Monday, February 01, 2016

How a Rolling Stone journalist and a Senator from Vermont are exposing the corruption in high finance

One of my favorite writers of late is Matt Taibbi. I admire him for his writing style, his ability to take complex financial crimes, like what we saw in the meltdown of 2008, and make them understandable. I also like the fact that he's been covering financial crimes and corruption for years and rely upon him as a source of information on the subject. He's written about the lack of prosecutions in the aftermath of the meltdown of 2008, the LIBOR scandal, and the endemic securities fraud on the part of the bankers that led up to the meltdown.

So it is a pleasant surprise to learn that Matt Taibbi has been working with Bernie Sanders to take on Wall Street. In 2013, they held and recorded a workshop together on the subject in Vermont. You can find that video here on YouTube. It is great to see two champions of economic justice working together, as journalist and Senator.

This isn't a recent connection. Matt didn't just see the rise of Bernie Sanders and start to support him and his work. Matt Taibbi has known Bernie Sanders for more than ten years. They have been collaborating together to better help the public understand the systemic economic corruption in this country and I have to say, they're doing a great job of it.

Last year, after Bernie Sanders made his announcement to run for president, Taibbi began writing articles at Rolling Stone to make the case for Sanders as president. Here's a good example from November of 2015. His praise of Sanders is authentic as someone who knows him and has worked with him.
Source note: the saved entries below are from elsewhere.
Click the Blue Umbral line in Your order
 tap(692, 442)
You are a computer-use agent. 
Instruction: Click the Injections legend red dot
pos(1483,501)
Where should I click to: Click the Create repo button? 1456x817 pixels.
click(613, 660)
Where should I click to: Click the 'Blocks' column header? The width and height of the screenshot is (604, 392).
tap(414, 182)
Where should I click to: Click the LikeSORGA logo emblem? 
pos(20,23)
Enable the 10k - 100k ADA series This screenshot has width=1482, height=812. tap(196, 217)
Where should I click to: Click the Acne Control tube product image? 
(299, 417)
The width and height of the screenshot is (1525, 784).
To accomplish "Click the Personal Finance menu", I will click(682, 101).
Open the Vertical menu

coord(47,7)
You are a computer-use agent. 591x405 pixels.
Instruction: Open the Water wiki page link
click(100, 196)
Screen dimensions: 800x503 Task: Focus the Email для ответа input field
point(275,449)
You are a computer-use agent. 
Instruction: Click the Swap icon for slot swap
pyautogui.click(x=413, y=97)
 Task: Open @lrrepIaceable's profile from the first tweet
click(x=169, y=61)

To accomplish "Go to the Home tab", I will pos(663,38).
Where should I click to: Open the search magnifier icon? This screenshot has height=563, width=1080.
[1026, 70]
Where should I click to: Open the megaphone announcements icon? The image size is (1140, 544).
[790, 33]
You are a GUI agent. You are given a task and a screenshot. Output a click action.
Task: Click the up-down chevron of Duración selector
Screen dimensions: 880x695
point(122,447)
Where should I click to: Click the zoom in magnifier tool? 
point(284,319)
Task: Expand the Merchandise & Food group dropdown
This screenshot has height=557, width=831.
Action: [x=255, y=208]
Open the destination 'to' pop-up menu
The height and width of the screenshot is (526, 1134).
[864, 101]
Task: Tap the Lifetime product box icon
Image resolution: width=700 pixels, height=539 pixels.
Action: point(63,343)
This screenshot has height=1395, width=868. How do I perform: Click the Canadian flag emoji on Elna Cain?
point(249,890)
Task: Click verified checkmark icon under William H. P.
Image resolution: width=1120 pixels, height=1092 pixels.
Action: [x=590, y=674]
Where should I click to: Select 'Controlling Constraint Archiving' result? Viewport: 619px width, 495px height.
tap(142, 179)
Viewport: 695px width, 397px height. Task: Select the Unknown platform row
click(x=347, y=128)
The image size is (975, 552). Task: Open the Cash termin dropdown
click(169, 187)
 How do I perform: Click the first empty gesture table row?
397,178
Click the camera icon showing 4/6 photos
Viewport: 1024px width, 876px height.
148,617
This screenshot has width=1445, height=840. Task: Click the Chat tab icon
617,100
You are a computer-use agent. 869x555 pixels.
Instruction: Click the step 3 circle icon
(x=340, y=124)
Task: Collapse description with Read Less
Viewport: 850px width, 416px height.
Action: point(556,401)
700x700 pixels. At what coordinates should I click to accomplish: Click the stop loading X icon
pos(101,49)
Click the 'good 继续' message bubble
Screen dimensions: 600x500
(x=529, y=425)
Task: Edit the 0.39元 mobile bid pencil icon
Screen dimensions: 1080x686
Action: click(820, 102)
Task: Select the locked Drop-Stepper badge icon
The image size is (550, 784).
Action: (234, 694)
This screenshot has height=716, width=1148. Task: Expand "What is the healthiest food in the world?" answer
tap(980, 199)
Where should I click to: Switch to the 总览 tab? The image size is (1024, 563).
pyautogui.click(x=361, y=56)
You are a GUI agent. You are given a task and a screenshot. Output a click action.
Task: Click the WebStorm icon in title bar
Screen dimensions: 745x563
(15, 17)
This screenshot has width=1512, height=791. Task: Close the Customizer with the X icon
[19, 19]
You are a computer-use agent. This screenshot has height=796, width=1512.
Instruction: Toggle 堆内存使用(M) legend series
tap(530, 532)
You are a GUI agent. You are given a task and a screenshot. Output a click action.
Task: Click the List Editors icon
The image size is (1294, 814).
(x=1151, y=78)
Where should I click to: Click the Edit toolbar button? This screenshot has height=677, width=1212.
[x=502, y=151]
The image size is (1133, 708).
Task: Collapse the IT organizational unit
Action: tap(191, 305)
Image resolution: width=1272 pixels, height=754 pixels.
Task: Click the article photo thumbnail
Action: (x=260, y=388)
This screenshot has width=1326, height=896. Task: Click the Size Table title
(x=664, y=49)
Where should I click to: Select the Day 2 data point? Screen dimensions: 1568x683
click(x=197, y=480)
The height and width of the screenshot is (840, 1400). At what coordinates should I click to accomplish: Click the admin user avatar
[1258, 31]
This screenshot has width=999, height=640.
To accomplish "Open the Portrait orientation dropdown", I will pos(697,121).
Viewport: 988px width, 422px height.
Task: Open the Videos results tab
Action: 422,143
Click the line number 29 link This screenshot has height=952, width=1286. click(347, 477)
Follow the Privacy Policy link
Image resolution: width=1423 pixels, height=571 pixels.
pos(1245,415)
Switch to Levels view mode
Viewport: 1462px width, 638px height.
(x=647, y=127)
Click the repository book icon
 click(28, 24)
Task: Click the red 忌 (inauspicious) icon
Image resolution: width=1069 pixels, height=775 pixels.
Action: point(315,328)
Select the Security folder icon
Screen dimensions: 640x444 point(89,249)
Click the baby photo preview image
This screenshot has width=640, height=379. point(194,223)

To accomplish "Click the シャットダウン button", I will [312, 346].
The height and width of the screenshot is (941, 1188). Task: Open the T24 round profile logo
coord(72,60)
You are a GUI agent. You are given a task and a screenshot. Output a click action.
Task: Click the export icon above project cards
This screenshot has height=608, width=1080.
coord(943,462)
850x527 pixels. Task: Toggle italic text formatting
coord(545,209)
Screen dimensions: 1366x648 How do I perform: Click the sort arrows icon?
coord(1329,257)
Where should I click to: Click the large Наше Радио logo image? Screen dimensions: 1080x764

Bernie has been working on the problem of financial corruption for longer than most people know. In this video from 2000, Bernie Sanders is questioning the Chairman of the Federal Reserve at the time, Alan Greenspan. I was surprised to to learn that he was using the term, "Too Big To Fail" even then, before it came into popular use by 2008. Even then, he could see the potential for catastrophic collapse of the economy due to the concentration of power in the largest banks.

The beginning of corruption in this country starts with big money in politics. The big money is a way for the wealthy to buy protection from the government. Protection from who? The rest of us. In that workshop in Vermont, they pointed out that where Bush hired from Goldman Sachs, Obama hired from Citigroup. They clearly showed that while there were differences between the two major parties, they were essentially the same when it came to banking. Both parties benefit from the political contributions made by the biggest banks.

Sanders is the only candidate that I know of that speaks often and regularly about big money in politics. He has eschewed SuperPACs preferring instead, to finance his campaign from small contributions - millions of them - to build a grassroots campaign for president. Which means that if he's not spending a third of his time trying to get big money like the other guys, he must be busy doing something else. Like writing legislation to save the middle class.

Sanders and Taibbi have also pointed out that the first Bush president put hundreds of people in jail for the savings and loan scandal of the 80s. That was a much smaller event than the meltdown of 2008. Yet, there was only one prosecution for the crimes that led up to the collapse of the biggest banks in 2008. Sanders is in favor of the 21st Century Glass-Steagall Act to limit the size of the banks and regulate shadow banking. He wants to break up the big banks to reduce their influence on the economy. Clinton? Not so much. The Republicans? They aren't even on the map.

When I look at the candidates running for president, none of them are quite as candid as Sanders is about the state of the economy, the corruption in it and what to do about it. Knowing that Matt Taibbi and Sanders are working together further confirms in my mind that Sanders not only understands the economy better than the other candidates, but that he is willing to speak his mind about it, in no uncertain terms. That is what I expect in a president.